═════ Выбранный отрывок ═════

Внешне ни малейшего сходства с Толстым. Грузный, медлительный, больше размышляющий в одиночестве, нежели поучающий молодых единомышленников. По сути — герой толстовский. То ли сам, то ли Толстой, у которого слово порождается мыслью, а мысль-слово передается собеседнику. Как передавалось Сулеру.

Конечно, претворяя в пьесе свои раздумья, Толстой писал не себя, вернее, не только себя: писал Черткова, Оболенского, Хилкова. Впрочем, Хилков двоился между Сарынцовым и юным князем Черемшановым. По возрасту — Сулер, по общественному положению — аристократ, этот Хилков + Сулер = Борис Черемшанов — отказался от военной службы. Невеста его — дочь Сарынцова, ему изменила. Сарынцов пришел к нему в «психушку» и сказал слова, совершенно повторяющие письма Толстого к Сулеру: «Про себя я смело говорю тебе, что если ты сейчас примешь присягу, станешь служить, я буду любить тебя и уважать не меньше, а больше чем прежде, потому что дорого не то, что сделалось в мире, а то, что сделалось в душе».

═════

▶ Что сделать
Выпишите без изменений часть приведенного выше отрывка о Толстом. Начните со слов «Внешне ни малейшего» и остановитесь после слов «Как передавалось Сулеру.».

═════ Исходный материал ═════

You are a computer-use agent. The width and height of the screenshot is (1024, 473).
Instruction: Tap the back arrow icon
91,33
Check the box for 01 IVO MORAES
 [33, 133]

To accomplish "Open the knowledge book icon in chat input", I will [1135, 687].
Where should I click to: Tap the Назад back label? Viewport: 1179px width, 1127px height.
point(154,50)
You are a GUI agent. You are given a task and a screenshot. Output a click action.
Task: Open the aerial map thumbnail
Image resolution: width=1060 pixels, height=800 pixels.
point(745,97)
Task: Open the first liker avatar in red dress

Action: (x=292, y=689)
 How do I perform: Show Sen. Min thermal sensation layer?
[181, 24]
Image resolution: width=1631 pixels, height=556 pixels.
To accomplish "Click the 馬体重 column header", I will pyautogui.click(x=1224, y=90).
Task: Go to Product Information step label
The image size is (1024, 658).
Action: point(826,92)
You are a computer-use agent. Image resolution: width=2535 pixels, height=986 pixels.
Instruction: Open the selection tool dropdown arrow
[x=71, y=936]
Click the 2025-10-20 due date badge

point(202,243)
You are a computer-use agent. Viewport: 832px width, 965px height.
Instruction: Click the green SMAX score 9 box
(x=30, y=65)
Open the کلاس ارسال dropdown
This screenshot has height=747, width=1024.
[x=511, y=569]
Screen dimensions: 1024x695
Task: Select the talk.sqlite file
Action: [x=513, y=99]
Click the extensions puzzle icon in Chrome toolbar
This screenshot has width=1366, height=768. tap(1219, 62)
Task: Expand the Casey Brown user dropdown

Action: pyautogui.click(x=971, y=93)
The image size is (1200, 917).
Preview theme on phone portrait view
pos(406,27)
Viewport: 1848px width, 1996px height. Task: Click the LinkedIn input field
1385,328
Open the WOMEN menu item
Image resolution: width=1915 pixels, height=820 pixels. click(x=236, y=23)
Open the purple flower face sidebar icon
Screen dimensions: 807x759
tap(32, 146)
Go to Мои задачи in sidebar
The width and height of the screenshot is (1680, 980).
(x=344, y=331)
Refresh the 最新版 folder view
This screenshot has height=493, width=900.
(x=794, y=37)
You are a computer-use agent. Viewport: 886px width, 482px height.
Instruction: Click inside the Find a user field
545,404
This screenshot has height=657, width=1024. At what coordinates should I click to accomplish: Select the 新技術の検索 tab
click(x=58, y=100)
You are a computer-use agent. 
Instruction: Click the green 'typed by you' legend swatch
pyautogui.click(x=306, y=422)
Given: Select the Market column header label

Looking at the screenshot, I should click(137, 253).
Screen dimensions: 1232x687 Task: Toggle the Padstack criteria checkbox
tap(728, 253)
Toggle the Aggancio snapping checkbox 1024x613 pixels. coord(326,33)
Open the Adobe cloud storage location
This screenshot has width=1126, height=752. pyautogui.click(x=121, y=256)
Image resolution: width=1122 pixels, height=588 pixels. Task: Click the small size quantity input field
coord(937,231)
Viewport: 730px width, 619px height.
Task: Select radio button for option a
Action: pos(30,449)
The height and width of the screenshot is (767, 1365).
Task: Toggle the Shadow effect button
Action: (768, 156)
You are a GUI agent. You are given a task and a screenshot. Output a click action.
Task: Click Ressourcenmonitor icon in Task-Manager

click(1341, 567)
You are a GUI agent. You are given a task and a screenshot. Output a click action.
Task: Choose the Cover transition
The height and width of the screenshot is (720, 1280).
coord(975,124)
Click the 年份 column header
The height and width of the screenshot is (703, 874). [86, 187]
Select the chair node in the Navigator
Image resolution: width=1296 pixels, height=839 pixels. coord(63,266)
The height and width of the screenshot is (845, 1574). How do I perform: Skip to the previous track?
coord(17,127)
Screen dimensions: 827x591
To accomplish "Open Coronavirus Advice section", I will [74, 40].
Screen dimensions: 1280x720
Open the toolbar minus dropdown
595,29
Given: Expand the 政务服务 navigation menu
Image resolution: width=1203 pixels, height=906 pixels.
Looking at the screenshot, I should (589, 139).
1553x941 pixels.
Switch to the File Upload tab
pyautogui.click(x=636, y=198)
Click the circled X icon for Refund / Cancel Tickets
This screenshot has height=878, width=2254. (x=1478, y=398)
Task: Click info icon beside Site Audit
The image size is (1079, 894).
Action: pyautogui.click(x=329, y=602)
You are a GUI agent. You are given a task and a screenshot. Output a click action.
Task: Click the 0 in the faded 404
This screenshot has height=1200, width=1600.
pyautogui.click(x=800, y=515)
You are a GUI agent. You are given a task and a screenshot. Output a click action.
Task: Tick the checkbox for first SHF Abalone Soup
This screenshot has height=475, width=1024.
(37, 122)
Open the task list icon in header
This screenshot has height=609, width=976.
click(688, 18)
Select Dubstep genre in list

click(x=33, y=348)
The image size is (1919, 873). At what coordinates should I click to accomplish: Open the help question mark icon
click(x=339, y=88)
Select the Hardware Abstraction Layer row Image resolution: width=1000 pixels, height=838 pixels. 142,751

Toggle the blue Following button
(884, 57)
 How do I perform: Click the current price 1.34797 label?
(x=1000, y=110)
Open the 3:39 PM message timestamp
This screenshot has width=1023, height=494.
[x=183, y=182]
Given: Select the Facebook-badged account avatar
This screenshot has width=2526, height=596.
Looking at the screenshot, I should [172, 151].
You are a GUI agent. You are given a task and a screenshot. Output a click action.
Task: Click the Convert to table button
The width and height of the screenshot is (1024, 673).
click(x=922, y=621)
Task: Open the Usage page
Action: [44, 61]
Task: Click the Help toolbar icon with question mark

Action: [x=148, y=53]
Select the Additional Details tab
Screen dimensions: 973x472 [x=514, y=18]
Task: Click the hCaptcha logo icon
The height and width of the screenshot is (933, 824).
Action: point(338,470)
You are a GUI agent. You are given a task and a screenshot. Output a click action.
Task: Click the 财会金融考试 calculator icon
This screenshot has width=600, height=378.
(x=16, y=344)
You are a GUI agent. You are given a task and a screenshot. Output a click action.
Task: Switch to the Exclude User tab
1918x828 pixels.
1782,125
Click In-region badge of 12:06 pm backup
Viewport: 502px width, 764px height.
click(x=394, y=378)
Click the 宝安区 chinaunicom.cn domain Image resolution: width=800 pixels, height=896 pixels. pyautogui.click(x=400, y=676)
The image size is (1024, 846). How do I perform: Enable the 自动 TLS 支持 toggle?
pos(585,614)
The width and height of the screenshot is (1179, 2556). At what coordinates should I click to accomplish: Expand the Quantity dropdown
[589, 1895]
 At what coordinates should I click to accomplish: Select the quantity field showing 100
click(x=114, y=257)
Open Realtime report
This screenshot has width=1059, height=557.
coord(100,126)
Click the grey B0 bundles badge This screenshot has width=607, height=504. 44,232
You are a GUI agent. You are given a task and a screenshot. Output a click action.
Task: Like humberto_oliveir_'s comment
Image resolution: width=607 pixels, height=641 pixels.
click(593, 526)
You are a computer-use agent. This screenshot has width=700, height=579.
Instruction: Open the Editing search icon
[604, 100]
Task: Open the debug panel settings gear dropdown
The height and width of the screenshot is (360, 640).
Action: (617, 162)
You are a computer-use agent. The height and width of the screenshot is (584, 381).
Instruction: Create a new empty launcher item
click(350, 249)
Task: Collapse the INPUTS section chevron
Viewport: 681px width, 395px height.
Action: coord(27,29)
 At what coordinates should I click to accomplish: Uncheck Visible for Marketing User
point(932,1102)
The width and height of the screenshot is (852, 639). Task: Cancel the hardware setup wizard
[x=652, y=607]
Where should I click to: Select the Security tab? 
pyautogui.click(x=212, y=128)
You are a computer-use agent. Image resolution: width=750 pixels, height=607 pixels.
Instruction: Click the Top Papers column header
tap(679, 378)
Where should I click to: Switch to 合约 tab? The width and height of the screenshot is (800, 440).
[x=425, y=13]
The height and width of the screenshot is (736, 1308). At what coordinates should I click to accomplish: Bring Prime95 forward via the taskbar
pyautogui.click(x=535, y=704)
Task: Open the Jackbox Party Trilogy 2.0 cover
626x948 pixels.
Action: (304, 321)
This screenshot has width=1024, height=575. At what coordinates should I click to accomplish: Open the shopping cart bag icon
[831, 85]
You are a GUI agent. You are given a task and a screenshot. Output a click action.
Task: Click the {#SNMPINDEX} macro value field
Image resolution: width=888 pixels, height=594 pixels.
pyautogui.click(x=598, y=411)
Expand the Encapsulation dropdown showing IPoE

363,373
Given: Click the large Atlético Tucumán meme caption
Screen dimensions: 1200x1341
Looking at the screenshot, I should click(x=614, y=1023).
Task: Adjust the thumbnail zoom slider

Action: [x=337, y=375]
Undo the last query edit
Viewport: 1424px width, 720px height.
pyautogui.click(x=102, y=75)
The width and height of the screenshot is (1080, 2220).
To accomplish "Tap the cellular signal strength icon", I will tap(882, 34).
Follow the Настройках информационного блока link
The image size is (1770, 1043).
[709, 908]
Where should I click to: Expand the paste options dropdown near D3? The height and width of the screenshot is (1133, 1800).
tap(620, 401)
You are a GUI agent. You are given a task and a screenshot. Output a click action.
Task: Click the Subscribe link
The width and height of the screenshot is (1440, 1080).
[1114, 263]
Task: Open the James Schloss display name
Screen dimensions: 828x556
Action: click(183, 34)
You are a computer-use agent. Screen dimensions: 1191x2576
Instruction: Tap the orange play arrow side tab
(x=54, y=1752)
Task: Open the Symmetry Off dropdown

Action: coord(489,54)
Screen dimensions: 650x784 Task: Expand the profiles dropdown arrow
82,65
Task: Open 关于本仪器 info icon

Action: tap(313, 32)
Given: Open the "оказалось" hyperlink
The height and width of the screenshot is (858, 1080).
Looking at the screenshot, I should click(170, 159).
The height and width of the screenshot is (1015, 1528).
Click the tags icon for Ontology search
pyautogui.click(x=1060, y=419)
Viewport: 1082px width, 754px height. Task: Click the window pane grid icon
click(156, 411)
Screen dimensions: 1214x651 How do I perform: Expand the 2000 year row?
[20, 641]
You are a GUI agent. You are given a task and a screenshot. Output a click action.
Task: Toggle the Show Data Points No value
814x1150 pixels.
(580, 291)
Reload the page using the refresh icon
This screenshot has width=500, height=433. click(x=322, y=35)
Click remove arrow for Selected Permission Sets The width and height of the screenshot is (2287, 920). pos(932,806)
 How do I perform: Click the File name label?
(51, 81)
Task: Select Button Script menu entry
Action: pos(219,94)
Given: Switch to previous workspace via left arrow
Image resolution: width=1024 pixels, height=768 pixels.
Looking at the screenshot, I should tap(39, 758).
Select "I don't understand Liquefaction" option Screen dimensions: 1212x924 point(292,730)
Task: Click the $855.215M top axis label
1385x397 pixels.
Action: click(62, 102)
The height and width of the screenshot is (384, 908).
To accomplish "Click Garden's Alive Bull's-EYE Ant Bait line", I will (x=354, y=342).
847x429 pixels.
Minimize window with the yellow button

═════

▶ Место для ответа
Внешне ни малейшего сходства с Толстым. Грузный, медлительный, больше размышляющий в одиночестве, нежели поучающий молодых единомышленников. По сути — герой толстовский. То ли сам, то ли Толстой, у которого слово порождается мыслью, а мысль-слово передается собеседнику. Как передавалось Сулеру.